Insertion of two Linked Lists

Problem Link

160. Intersection of Two Linked Lists – LeetCode

Problem Statement

Given the heads of two singly linked lists headA and headB, return the node at which the two lists intersect.

If the two linked lists have no intersection, return null.

The intersection is defined by reference (i.e., the same node object), not by value.

Examples

Example 1:

Input:
ListA: 4 → 1 → 8 → 4 → 5
ListB: 5 → 6 → 1 → 8 → 4 → 5

Output: Intersected at '8'

Example 2:

Input:
ListA: 1 → 9 → 1 → 2 → 4
ListB: 3 → 2 → 4

Output: Intersected at '2'

Example 3:

Input:
ListA: 2 → 6 → 4
ListB: 1 → 5

Output: null (No intersection)

Constraints

The number of nodes in each list is in the range [0, 10⁴]
1 <= Node.val <= 10⁵
The lists may or may not intersect
Intersection is based on node reference, not node value

Intuition

If the two linked lists intersect, they must share a common tail.
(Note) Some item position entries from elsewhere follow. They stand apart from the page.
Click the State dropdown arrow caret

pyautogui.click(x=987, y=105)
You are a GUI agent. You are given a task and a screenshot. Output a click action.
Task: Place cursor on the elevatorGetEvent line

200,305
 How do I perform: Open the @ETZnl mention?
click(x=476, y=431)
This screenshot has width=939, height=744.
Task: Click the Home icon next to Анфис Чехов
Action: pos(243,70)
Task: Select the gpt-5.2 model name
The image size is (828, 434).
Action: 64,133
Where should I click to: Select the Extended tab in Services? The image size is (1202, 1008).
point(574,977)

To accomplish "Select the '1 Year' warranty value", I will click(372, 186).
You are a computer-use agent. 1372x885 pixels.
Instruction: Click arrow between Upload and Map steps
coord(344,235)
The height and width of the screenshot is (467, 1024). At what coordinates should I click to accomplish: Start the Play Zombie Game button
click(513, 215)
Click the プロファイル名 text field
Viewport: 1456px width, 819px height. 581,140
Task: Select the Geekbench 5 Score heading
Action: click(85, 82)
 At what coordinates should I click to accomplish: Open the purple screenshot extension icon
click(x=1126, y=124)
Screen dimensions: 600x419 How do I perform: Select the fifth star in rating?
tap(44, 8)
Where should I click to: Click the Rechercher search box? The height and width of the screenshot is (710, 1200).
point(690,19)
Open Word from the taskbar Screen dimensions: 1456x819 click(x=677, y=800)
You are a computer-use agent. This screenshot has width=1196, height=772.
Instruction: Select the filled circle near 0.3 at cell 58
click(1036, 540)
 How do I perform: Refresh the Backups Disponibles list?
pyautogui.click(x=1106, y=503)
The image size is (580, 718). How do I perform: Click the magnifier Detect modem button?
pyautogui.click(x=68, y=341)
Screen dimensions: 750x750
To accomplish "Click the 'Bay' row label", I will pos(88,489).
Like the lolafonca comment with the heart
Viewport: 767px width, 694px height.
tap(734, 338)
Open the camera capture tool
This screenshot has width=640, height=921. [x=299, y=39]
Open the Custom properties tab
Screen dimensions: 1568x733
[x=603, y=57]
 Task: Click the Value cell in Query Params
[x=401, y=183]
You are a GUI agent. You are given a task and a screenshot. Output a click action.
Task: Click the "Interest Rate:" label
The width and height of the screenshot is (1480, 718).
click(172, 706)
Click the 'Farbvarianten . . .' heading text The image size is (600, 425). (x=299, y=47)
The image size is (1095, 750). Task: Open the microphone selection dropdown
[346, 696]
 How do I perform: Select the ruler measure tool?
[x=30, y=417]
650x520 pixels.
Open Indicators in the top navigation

If we traverse both lists and switch heads once we reach the end, then after one complete loop, both pointers will be equal distance from the intersection point, if it exists.

This elegant trick ensures both pointers traverse equal total lengths regardless of original list length differences.

Approach: Two Pointer Technique with Head Switch

Initialize two pointers a and b at headA and headB.
Traverse both lists:
- If a reaches the end, redirect it to headB
- If b reaches the end, redirect it to headA
- If they intersect, a == b will eventually point to the intersection node
If there is no intersection, both pointers will reach null at the same time.

Java Code

public class Solution {
    public ListNode getIntersectionNode(ListNode headA, ListNode headB) {
        if (headA == null || headB == null) return null;

        ListNode a = headA;
        ListNode b = headB;

        while (a != b) {
            a = (a == null) ? headB : a.next;
            b = (b == null) ? headA : b.next;
        }

        return a; // either the intersection node or null
    }
}

Time and Space Complexity

Metric	Value
Time Complexity	`O(n + m)`
Space Complexity	`O(1)`
Explanation	One pass through each list at most twice; constant space

Dry Run

Input:

headA = [4,1,8,4,5]
headB = [5,6,1,8,4,5]
Intersection at node with value 8

Steps:

a = 4, b = 5 → not equal
a = 1, b = 6 → not equal
...
a = null → reset to headB
b = null → reset to headA
Eventually: a = 8, b = 8 → match → return intersection

Alternate Approach (Using Lengths)

Compute lengths of both lists.
Advance the longer list's head by the length difference.
Move both heads in parallel until they match or reach null.

Time: O(n + m)
Space: O(1)

Conclusion

This problem is a brilliant use of pointer manipulation and highlights how clever switching can equalize pointer distances.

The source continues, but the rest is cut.